[INPUT — start]

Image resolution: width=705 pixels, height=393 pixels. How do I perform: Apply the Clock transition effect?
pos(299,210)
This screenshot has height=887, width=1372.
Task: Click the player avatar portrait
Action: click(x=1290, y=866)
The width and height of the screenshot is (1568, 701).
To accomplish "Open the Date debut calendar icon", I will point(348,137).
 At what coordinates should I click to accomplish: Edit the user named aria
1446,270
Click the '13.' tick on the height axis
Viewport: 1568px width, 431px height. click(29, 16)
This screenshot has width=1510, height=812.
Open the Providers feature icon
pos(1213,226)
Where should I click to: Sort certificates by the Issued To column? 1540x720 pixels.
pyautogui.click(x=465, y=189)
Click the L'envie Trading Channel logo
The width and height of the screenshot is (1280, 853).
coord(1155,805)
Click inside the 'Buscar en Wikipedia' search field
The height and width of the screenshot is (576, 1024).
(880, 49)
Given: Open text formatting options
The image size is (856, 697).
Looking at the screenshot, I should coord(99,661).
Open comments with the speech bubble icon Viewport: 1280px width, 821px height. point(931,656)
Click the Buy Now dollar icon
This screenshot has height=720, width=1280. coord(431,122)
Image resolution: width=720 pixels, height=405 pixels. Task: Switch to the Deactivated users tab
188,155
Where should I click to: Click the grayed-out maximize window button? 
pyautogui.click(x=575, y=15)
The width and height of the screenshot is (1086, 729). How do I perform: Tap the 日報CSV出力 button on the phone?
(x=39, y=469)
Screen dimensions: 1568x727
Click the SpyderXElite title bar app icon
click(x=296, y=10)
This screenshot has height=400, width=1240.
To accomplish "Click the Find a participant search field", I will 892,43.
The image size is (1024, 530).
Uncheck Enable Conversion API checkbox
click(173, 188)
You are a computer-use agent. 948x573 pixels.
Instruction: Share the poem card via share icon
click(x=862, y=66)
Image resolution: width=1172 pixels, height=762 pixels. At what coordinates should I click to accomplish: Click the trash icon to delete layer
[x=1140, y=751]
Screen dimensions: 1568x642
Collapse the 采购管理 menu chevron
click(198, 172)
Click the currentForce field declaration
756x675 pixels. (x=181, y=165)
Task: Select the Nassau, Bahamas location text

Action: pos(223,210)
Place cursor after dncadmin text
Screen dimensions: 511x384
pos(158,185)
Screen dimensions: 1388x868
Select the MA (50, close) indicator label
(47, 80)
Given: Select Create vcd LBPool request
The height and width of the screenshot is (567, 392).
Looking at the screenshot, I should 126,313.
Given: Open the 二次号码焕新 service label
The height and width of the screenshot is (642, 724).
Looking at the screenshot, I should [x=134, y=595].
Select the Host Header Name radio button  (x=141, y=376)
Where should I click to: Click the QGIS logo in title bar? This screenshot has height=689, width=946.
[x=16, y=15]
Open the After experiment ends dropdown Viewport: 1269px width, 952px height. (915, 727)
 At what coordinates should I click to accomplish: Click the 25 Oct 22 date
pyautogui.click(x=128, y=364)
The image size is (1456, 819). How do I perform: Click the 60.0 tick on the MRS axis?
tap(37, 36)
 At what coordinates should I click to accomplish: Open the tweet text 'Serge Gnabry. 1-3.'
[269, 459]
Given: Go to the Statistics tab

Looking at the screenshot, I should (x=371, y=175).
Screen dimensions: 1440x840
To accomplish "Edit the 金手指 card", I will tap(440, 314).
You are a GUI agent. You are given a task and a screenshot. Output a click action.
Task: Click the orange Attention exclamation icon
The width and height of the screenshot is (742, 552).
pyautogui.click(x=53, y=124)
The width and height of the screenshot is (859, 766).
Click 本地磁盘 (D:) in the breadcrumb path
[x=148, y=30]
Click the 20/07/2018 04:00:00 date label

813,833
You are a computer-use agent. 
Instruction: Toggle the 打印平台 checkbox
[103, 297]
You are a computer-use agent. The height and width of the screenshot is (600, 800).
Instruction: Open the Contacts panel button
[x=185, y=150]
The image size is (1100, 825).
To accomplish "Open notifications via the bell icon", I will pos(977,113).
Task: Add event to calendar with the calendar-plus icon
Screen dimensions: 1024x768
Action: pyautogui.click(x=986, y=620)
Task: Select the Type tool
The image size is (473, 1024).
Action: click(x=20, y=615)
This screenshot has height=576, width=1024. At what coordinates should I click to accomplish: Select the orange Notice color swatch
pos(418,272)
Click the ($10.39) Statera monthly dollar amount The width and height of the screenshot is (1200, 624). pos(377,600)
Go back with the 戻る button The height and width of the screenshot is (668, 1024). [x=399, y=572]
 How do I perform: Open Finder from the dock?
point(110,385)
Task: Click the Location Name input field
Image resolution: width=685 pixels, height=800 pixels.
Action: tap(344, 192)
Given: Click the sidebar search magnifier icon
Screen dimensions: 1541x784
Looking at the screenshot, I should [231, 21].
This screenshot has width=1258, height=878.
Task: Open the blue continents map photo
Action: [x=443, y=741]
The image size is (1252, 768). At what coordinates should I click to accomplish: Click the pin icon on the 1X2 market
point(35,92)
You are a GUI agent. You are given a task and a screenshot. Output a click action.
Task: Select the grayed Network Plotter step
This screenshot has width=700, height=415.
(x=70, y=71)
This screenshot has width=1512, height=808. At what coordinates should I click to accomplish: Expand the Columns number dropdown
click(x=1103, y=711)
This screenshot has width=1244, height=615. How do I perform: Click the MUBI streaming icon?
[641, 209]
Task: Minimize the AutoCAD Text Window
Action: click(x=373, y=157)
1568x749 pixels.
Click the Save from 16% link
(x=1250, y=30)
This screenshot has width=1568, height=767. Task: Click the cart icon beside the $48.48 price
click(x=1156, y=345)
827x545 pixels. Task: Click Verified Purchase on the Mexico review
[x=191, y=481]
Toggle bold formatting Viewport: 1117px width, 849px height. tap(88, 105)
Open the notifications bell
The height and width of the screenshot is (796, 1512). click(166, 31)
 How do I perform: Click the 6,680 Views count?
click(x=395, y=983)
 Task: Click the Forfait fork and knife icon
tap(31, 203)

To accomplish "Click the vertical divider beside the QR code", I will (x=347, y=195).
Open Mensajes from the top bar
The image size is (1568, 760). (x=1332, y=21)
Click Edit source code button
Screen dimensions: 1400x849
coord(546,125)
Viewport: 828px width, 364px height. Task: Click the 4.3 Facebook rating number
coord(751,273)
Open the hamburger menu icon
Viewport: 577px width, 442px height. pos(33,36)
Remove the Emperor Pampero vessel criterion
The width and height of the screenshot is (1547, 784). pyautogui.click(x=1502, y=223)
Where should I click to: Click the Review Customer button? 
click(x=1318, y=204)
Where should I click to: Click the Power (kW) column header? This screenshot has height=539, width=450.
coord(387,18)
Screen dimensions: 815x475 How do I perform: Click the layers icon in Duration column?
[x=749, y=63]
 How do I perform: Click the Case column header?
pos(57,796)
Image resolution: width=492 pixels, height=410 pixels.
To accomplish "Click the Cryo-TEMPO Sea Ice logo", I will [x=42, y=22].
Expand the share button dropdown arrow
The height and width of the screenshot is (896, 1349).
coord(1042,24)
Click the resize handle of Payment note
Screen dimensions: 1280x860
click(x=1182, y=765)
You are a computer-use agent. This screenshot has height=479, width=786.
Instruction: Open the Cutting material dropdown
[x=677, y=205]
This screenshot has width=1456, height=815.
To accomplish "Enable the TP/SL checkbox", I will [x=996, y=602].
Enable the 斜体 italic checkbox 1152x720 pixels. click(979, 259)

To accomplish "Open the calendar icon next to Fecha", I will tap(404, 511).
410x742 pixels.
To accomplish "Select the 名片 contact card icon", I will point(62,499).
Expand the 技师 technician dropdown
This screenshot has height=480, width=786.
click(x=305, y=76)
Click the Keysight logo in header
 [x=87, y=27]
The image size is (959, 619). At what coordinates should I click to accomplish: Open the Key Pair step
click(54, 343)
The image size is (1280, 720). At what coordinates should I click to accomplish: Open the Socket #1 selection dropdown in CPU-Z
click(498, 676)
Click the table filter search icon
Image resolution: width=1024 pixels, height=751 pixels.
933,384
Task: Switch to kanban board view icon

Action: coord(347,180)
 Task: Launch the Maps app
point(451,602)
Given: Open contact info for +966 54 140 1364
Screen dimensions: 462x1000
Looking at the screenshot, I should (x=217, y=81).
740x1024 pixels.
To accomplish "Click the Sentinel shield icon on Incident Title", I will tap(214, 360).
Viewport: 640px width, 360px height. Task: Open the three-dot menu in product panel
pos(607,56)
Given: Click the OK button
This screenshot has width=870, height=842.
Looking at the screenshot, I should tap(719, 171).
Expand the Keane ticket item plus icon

[INPUT — finish]

_EXERCISE DESCRIPTION_
Transcribe only, please, the lines from the first line of the records through the line with "The image size is (1024, 530).". Both of those lines are included.

_SOLUTION_
Image resolution: width=705 pixels, height=393 pixels. How do I perform: Apply the Clock transition effect?
pos(299,210)
This screenshot has height=887, width=1372.
Task: Click the player avatar portrait
Action: click(x=1290, y=866)
The width and height of the screenshot is (1568, 701).
To accomplish "Open the Date debut calendar icon", I will point(348,137).
 At what coordinates should I click to accomplish: Edit the user named aria
1446,270
Click the '13.' tick on the height axis
Viewport: 1568px width, 431px height. click(29, 16)
This screenshot has width=1510, height=812.
Open the Providers feature icon
pos(1213,226)
Where should I click to: Sort certificates by the Issued To column? 1540x720 pixels.
pyautogui.click(x=465, y=189)
Click the L'envie Trading Channel logo
The width and height of the screenshot is (1280, 853).
coord(1155,805)
Click inside the 'Buscar en Wikipedia' search field
The height and width of the screenshot is (576, 1024).
(880, 49)
Given: Open text formatting options
The image size is (856, 697).
Looking at the screenshot, I should coord(99,661).
Open comments with the speech bubble icon Viewport: 1280px width, 821px height. point(931,656)
Click the Buy Now dollar icon
This screenshot has height=720, width=1280. coord(431,122)
Image resolution: width=720 pixels, height=405 pixels. Task: Switch to the Deactivated users tab
188,155
Where should I click to: Click the grayed-out maximize window button? 
pyautogui.click(x=575, y=15)
The width and height of the screenshot is (1086, 729). How do I perform: Tap the 日報CSV出力 button on the phone?
(x=39, y=469)
Screen dimensions: 1568x727
Click the SpyderXElite title bar app icon
click(x=296, y=10)
This screenshot has height=400, width=1240.
To accomplish "Click the Find a participant search field", I will 892,43.
The image size is (1024, 530).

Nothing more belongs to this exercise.